-- EXERCISE GOAL --
Your reply should consist solely of the lines from the one containing "Select シェーダーミックス from the submenu" through the end of the data, restated word for word.

Data records:
______________________________
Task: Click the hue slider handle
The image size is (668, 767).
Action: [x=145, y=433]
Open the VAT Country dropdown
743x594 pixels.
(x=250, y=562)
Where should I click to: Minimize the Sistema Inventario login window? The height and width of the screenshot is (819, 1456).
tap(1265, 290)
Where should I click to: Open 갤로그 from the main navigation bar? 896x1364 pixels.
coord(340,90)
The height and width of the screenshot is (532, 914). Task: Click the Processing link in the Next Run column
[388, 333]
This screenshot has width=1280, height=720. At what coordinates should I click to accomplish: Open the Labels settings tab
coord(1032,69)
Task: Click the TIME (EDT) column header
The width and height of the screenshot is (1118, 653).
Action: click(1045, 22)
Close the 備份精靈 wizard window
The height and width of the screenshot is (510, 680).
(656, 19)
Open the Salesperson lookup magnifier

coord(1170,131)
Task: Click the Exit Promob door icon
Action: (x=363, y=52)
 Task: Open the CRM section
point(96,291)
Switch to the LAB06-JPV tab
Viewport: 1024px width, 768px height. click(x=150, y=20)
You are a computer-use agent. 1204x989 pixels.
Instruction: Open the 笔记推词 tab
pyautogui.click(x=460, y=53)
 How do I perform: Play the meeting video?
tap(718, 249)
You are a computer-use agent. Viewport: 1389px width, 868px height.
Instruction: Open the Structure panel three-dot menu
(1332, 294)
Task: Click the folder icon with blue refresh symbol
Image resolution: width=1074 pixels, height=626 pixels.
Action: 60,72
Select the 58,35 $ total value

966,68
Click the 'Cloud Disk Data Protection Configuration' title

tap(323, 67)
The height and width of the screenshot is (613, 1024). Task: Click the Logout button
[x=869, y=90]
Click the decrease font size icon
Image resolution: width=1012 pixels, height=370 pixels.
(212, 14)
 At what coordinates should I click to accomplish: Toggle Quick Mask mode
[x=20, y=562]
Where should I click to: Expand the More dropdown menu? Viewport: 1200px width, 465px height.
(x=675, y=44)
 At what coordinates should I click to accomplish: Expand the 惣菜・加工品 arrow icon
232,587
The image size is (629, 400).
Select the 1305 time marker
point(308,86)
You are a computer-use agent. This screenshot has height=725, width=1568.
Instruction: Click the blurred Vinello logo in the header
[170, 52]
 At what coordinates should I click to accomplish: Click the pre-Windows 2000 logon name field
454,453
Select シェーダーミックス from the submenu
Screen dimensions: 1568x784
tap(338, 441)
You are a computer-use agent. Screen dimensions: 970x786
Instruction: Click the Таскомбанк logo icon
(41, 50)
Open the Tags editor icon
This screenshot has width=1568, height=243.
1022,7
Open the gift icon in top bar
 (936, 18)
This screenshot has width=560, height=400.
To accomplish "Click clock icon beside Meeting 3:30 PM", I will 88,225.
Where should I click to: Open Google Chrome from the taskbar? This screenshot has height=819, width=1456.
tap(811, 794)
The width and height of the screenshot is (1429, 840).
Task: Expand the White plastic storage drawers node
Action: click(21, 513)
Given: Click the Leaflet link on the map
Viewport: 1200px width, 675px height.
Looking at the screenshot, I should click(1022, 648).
______________________________
-- ANSWER AREA --
Select シェーダーミックス from the submenu
Screen dimensions: 1568x784
tap(338, 441)
You are a computer-use agent. Screen dimensions: 970x786
Instruction: Click the Таскомбанк logo icon
(41, 50)
Open the Tags editor icon
This screenshot has width=1568, height=243.
1022,7
Open the gift icon in top bar
 (936, 18)
This screenshot has width=560, height=400.
To accomplish "Click clock icon beside Meeting 3:30 PM", I will 88,225.
Where should I click to: Open Google Chrome from the taskbar? This screenshot has height=819, width=1456.
tap(811, 794)
The width and height of the screenshot is (1429, 840).
Task: Expand the White plastic storage drawers node
Action: click(21, 513)
Given: Click the Leaflet link on the map
Viewport: 1200px width, 675px height.
Looking at the screenshot, I should click(1022, 648).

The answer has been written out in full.